• Extracted material
--- START ---

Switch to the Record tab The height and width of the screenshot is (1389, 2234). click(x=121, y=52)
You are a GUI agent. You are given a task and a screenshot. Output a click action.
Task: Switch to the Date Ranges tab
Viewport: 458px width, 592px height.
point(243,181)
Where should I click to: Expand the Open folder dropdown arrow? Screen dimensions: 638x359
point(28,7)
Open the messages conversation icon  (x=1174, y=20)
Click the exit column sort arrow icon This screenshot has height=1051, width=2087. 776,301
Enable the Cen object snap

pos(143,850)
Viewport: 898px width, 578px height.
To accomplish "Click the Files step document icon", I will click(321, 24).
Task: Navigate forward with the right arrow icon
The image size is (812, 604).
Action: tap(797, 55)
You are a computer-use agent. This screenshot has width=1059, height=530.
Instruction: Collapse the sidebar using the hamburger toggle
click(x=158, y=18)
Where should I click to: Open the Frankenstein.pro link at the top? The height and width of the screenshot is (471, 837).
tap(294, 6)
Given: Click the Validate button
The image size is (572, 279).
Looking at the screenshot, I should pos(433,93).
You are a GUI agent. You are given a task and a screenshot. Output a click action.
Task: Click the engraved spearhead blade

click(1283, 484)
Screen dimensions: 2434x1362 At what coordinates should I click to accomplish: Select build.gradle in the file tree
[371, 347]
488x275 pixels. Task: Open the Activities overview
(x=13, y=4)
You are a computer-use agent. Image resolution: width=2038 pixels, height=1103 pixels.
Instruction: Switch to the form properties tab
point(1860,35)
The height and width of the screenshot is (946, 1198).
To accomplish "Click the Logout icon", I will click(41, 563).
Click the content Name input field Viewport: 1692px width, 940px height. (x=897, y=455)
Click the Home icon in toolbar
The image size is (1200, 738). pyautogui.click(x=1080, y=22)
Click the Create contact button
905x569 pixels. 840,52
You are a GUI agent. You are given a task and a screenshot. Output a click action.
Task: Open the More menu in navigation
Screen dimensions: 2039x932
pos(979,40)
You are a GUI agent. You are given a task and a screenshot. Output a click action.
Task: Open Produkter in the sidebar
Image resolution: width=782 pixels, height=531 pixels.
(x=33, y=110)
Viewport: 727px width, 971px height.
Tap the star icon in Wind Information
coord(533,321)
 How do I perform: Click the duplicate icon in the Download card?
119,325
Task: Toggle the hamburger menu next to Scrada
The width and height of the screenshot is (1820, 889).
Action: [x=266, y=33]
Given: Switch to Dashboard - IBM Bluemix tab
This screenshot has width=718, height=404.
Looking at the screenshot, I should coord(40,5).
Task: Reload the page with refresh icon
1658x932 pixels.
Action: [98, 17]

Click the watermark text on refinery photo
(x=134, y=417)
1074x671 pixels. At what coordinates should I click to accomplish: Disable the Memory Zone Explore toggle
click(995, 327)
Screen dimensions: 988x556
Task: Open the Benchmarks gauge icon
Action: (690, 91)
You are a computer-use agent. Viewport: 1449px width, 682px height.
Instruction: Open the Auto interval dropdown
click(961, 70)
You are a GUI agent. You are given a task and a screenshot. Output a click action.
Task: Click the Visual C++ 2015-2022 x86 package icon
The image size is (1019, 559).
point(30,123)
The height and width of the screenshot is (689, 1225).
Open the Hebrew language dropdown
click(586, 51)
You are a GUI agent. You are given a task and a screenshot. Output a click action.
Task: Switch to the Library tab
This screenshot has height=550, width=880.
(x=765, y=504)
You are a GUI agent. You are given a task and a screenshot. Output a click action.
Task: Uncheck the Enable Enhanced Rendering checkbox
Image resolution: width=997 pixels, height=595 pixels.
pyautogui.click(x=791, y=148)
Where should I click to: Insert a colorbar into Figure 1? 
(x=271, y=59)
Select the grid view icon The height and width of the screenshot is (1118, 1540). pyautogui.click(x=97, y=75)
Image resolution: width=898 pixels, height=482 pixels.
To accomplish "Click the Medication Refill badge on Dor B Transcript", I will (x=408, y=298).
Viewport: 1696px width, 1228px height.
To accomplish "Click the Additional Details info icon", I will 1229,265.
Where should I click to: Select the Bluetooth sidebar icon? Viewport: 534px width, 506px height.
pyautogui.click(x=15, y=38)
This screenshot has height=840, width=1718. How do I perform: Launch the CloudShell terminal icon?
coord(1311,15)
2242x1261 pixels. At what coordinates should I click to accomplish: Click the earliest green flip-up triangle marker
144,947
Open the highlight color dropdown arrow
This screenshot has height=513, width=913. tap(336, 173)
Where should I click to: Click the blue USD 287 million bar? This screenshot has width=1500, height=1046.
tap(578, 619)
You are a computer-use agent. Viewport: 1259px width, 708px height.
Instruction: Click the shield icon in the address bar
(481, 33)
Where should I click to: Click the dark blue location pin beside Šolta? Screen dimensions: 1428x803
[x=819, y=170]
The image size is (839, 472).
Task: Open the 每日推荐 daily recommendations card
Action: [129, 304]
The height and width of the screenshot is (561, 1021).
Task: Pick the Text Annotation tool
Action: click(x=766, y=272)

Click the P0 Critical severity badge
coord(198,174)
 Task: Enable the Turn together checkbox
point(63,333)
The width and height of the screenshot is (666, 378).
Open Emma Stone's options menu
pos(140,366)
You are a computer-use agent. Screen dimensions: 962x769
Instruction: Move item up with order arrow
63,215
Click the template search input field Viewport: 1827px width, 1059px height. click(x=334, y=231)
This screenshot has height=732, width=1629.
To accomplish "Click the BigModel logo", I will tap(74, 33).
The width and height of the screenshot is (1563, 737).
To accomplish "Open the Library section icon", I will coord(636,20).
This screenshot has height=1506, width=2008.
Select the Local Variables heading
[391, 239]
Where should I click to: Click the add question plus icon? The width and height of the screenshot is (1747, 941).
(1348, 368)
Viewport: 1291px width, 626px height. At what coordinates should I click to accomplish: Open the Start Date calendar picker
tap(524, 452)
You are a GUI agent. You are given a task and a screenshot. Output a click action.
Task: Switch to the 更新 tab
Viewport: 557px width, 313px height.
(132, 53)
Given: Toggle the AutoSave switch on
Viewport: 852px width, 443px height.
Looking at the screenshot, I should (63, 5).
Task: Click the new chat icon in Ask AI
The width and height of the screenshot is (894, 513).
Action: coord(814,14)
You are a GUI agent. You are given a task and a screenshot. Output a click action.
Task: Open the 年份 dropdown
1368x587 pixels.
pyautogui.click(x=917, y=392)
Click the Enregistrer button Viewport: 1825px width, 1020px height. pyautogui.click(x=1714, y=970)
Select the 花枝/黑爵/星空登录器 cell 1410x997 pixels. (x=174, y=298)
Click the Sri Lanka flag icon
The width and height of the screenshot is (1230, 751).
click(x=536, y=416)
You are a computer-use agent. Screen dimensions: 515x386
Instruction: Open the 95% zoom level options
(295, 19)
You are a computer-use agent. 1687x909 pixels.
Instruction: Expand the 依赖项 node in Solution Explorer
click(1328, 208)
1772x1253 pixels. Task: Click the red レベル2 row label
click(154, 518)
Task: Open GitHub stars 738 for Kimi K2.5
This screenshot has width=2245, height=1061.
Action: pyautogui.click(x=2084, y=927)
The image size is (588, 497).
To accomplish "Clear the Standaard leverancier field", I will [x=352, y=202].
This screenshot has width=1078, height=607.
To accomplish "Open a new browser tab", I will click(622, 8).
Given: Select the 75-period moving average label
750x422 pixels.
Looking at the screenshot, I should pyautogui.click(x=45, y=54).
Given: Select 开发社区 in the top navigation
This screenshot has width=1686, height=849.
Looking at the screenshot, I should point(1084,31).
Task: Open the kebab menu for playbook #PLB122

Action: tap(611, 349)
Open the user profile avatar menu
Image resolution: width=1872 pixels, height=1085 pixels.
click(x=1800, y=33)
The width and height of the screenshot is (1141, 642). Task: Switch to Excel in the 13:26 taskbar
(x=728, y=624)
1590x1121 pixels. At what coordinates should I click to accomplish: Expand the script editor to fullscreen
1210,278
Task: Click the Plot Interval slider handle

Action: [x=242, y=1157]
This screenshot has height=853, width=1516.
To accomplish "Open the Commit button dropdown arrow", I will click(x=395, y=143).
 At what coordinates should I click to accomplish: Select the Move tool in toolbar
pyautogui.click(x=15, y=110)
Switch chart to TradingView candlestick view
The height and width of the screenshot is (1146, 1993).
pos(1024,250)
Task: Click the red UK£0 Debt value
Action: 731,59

--- END ---

• Prompt
From the line containing "Image resolution: width=1872" to the last line of the data above, copy each line exactly and add nothing.

• Problem solution
Image resolution: width=1872 pixels, height=1085 pixels.
click(x=1800, y=33)
The width and height of the screenshot is (1141, 642). Task: Switch to Excel in the 13:26 taskbar
(x=728, y=624)
1590x1121 pixels. At what coordinates should I click to accomplish: Expand the script editor to fullscreen
1210,278
Task: Click the Plot Interval slider handle

Action: [x=242, y=1157]
This screenshot has height=853, width=1516.
To accomplish "Open the Commit button dropdown arrow", I will click(x=395, y=143).
 At what coordinates should I click to accomplish: Select the Move tool in toolbar
pyautogui.click(x=15, y=110)
Switch chart to TradingView candlestick view
The height and width of the screenshot is (1146, 1993).
pos(1024,250)
Task: Click the red UK£0 Debt value
Action: 731,59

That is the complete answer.